The
botfly infests Southern Belize, where we are headed. This fellow makes
a clean round incision on your skin, uses a poison to numb your senses
so you cannot feel him placing larvae under your skin. The larva incubates,
sticks a little snorkel out of your skin to breathe, and then hatches
and flys away.
With
all of this goodness in store, I figured this would be the perfect place
to answer that unanswerable question. "Do you think that we'll
find the answer to life here?" I asked Vance.
Small
places have a way of having large voices. Singapore, for its rules,
Gibraltar, for being British, Israel, for its violence, and Tonga, for
its overeating. But Belize has little voice in the world. Belize is
not much bigger than Israel, but Belize is no barking rat-dog. The Caribbean
lowlands are a place of historical turbulence; left-wing insurgencies,
right-wing executioners, drug cartels, murderous Spaniards, barbarous
Pirates. In all of this, Belize's short modern history is one of inventive
politics and an uncommon culture, in complete ambivalence to the rest
of Central America.
We
met Doug Singh at his home just north of Belize City. Mr. Singh, Chairperson
of the opposition party, the United Democratic Party, is running against
the Senator from his district. "Will you win?" I ask.
"I
don't know. You know, the other guy is very popular. But the current
government has promised a lot of things they can't deliver. They promised
jobs and lower taxes. They delivered on neither. They've promised more
domestic development and construction jobs, but all the building materials
are imported, so you still have more money leaving Belize than staying
in-country."
Doug
and his wife, like many other couples in Belize, are part of the complex
ethnic mix of the country. He explains about the Garifuna, a mix of
former black slaves and Carib Indians, who escaped to Southern Belize.

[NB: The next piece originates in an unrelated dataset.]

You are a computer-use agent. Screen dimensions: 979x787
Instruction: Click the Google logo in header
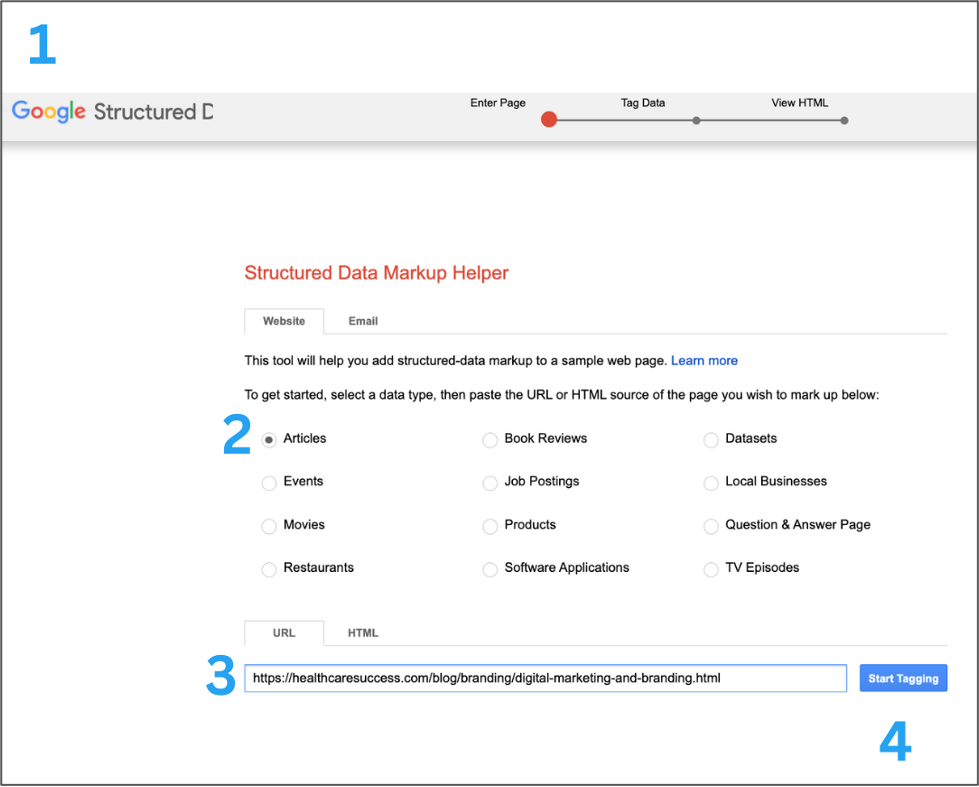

He talks about the Creoles; a mix of black and European. He mentions
the Mennonites from Austria, who drive around in buggies. And the Lebanese,
and the Chinese, who retreated from Northern China when the Japanese
began their slaughtering. He talks about the difference between Latinos
and Ladinos. The former being a straight up mix between Spanish and
Mayan. The Ladino's ethnicity is so mixed, it's pretty much a wrap-together
phrase for 'I've got it all.' The Mayans themselves, the only natives
of Belize, often speak everybody else's language as well as their own.
Doug
himself is East Indian. When Belize was British Honduras, the Indian's
farming expertise was needed on the banana plantations. His wife is
Puerto Rican. There are a lot of shades of pink and brown in Belize.
Too many, perhaps, for anyone to get too worked up about it.